§ Source passage:
----------
When you are economically independent, married, have your own property, have children, you want to do your very best to provide for your loved ones. Writing a Will so that your wishes are respected and executed accordingly is one of the best ways to protect the interests of your loved ones.

Milestones in life, anything from getting married to being your own boss, are usually events that trigger people to organise their estate and write a Will.

A legally-binding Will allows you to spell out exactly how you want your estate to be handled – meaning who will receive your property and possessions after your death. Having a Will also means that you can choose a designated executor who will apply for Grant of Probate when you have passed on. The executor of your estate will also collect and organise your assets, settle your debts and then distribute your assets in accordance to your Will.

In the event that you do not have a Will, your estate will be distributed according to the rules of intestacy which may fail to address your wishes and the needs of your loved ones.

In this article, let our experienced Will solicitors walk you through a few commonly asked questions pertaining to Will making.

Do my simple affairs necessitate a Will?

The word ‘simple’ here can lead to complications. Most people have possessions, a bank account with some money and maybe a house. Ideally you would want these assets to go to your loved ones or causes that you cherish. Only in the extreme circumstance that you really do not own a single thing in life, then you can safely discount the benefits of making a Will.
----------
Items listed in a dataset

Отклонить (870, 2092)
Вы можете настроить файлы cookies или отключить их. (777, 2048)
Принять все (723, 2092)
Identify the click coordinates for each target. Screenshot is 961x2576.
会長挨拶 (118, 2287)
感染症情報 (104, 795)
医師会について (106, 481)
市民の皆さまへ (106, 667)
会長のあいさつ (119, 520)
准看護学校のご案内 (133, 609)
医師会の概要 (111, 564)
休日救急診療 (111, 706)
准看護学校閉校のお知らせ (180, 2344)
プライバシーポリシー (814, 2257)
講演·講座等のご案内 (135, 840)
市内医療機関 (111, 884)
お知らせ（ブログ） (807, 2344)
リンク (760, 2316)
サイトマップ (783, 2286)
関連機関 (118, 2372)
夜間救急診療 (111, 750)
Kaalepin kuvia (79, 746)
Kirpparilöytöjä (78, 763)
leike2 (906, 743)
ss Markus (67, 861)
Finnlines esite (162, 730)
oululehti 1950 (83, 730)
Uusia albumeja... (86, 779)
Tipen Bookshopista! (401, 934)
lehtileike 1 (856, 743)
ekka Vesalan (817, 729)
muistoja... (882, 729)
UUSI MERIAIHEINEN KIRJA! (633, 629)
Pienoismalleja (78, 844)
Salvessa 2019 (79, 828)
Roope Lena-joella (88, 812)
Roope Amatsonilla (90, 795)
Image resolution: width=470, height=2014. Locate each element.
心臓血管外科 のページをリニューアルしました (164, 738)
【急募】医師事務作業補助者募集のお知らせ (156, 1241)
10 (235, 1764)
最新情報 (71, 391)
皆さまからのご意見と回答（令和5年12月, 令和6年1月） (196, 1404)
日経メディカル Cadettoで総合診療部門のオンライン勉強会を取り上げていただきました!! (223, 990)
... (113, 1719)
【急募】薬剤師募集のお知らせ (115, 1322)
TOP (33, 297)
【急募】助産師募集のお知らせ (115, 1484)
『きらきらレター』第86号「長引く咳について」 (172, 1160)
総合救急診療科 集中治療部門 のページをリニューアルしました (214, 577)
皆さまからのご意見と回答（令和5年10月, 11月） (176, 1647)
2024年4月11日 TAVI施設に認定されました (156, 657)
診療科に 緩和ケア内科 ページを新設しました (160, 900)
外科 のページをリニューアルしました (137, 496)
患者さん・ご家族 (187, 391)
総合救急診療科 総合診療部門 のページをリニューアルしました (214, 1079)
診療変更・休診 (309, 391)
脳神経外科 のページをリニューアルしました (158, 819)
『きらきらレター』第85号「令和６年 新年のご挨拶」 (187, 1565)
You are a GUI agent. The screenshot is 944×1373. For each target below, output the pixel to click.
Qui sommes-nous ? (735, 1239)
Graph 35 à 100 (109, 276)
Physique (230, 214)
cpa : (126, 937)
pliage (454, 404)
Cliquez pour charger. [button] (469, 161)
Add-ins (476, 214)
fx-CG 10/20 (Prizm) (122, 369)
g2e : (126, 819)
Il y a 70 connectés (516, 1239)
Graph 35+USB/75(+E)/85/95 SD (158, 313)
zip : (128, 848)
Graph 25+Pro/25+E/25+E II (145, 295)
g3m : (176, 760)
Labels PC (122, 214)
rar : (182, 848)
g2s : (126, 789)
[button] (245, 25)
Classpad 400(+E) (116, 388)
----------
§ Exercise requirements:
1. Copy out the whole passage on writing a Will word for word.
2. Revise the listing from its first line up to and including the line with "leike2 (906, 743)" by changing "click coordinates" to "tap coordinates", leaving everything else as it is, and give back only those lines.

§ Written responses:
1.
When you are economically independent, married, have your own property, have children, you want to do your very best to provide for your loved ones. Writing a Will so that your wishes are respected and executed accordingly is one of the best ways to protect the interests of your loved ones.

Milestones in life, anything from getting married to being your own boss, are usually events that trigger people to organise their estate and write a Will.

A legally-binding Will allows you to spell out exactly how you want your estate to be handled – meaning who will receive your property and possessions after your death. Having a Will also means that you can choose a designated executor who will apply for Grant of Probate when you have passed on. The executor of your estate will also collect and organise your assets, settle your debts and then distribute your assets in accordance to your Will.

In the event that you do not have a Will, your estate will be distributed according to the rules of intestacy which may fail to address your wishes and the needs of your loved ones.

In this article, let our experienced Will solicitors walk you through a few commonly asked questions pertaining to Will making.

Do my simple affairs necessitate a Will?

The word ‘simple’ here can lead to complications. Most people have possessions, a bank account with some money and maybe a house. Ideally you would want these assets to go to your loved ones or causes that you cherish. Only in the extreme circumstance that you really do not own a single thing in life, then you can safely discount the benefits of making a Will.

2.
Отклонить (870, 2092)
Вы можете настроить файлы cookies или отключить их. (777, 2048)
Принять все (723, 2092)
Identify the tap coordinates for each target. Screenshot is 961x2576.
会長挨拶 (118, 2287)
感染症情報 (104, 795)
医師会について (106, 481)
市民の皆さまへ (106, 667)
会長のあいさつ (119, 520)
准看護学校のご案内 (133, 609)
医師会の概要 (111, 564)
休日救急診療 (111, 706)
准看護学校閉校のお知らせ (180, 2344)
プライバシーポリシー (814, 2257)
講演·講座等のご案内 (135, 840)
市内医療機関 (111, 884)
お知らせ（ブログ） (807, 2344)
リンク (760, 2316)
サイトマップ (783, 2286)
関連機関 (118, 2372)
夜間救急診療 (111, 750)
Kaalepin kuvia (79, 746)
Kirpparilöytöjä (78, 763)
leike2 (906, 743)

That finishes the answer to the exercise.